Kafka- Best practices & Lessons Learned | By Inder

9 min readDec 27, 2021

As of December 2021, I have spent almost 3 years managing kafka (both self managed and AWS MSK) for BFSI Clients. I have also migrated kafka clusters from self managed to AWS managed kafka using mirror maker in production with zero downtime, which i will explain in my next post.

In this post, I want to share some of my best practices and lessons learned from using Kafka.

Here are 7 specific tips to keep your Kafka deployment optimized and more easily managed:

Kafka hardware requirements
Broker configurations
Producer configurations
Kafka Security (TLS)--encryption reduces performance by 30%(approx)
Capacity of cluster
Monitoring and alerting (esp consumer lag)
DR/HA Setup

Know Kafka hardware requirements

CPU

Most Kafka deployments tend to be rather light on CPU requirements. But there are some factors which can increase CPU utilization of kafka broker.

If SSL is enabled, the CPU requirements can be significantly higher (the exact details depend on the CPU type and JVM implementation).
A higher replication factor consumes more disk and CPU to handle additional requests.
If compression is used, then producers and consumers must commit some CPU cycles for compressing data and decompressing data. More cores also lead to more parallelization.

Memory

Kafka brokers use both the JVM heap and the OS page cache. The JVM heap is used for replication of partitions between brokers and for log compaction. It is highly recommended that consumers always read from memory, i.e. from data that was written to Kafka and is still stored in the OS page cache. The amount of memory this requires depends on the rate at this data is written and how far behind you expect consumers to get. If you write 20GB per hour per broker and you allow brokers to fall 3 hours behind in normal scenario, you will want to reserve 60GB to the OS page cache. In cases where consumers are forced to read from disk, performance will drop significantly.

Kafka uses page cache memory as a buffer for active writers and readers, so after you specify JVM size (using -Xmx and -Xms Java options), leave the remaining RAM available to the operating system for page caching.

In most cases, Kafka can run optimally with 6 GB of RAM for heap space. For especially heavy production loads, use machines with 32 GB or more. Extra RAM will be used to bolster OS page cache and improve client throughput. While Kafka can run with less RAM, its ability to handle load is hampered when less memory is available.

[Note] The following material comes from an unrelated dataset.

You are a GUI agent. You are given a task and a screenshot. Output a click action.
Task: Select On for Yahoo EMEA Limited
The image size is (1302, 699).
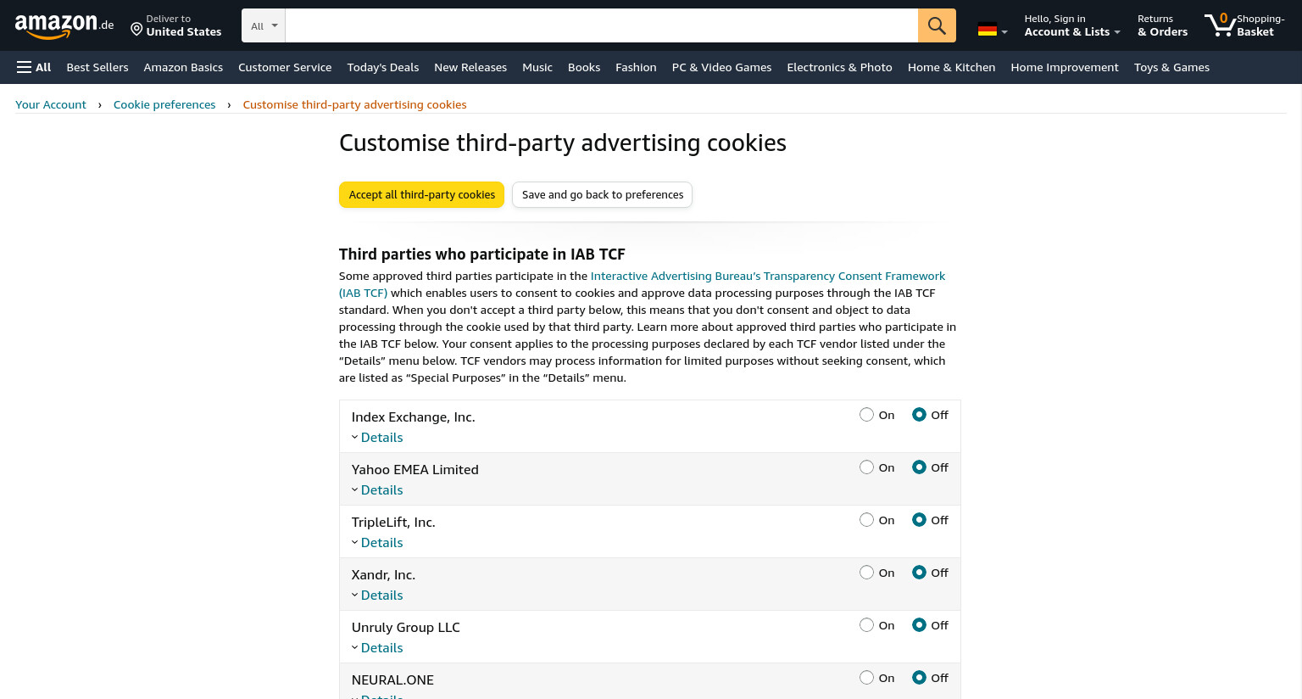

For sustained, high-throughput brokers, provision sufficient memory to avoid reading from the disk subsystem. Partition data should be served directly from the operating system’s file system cache whenever possible. However, this means you’ll have to ensure your consumers can keep up; a lagging consumer will force the broker to read from disk.

Broker Configuration

Kafka topic configuration

Topic configurations have a tremendous impact on the performance of Kafka clusters. Because alterations to settings such as replication factor or partition count can be challenging, you’ll want to set these configurations the right way the first time, and then simply create a new topic if changes are required (always be sure to test out new topics in a staging environment).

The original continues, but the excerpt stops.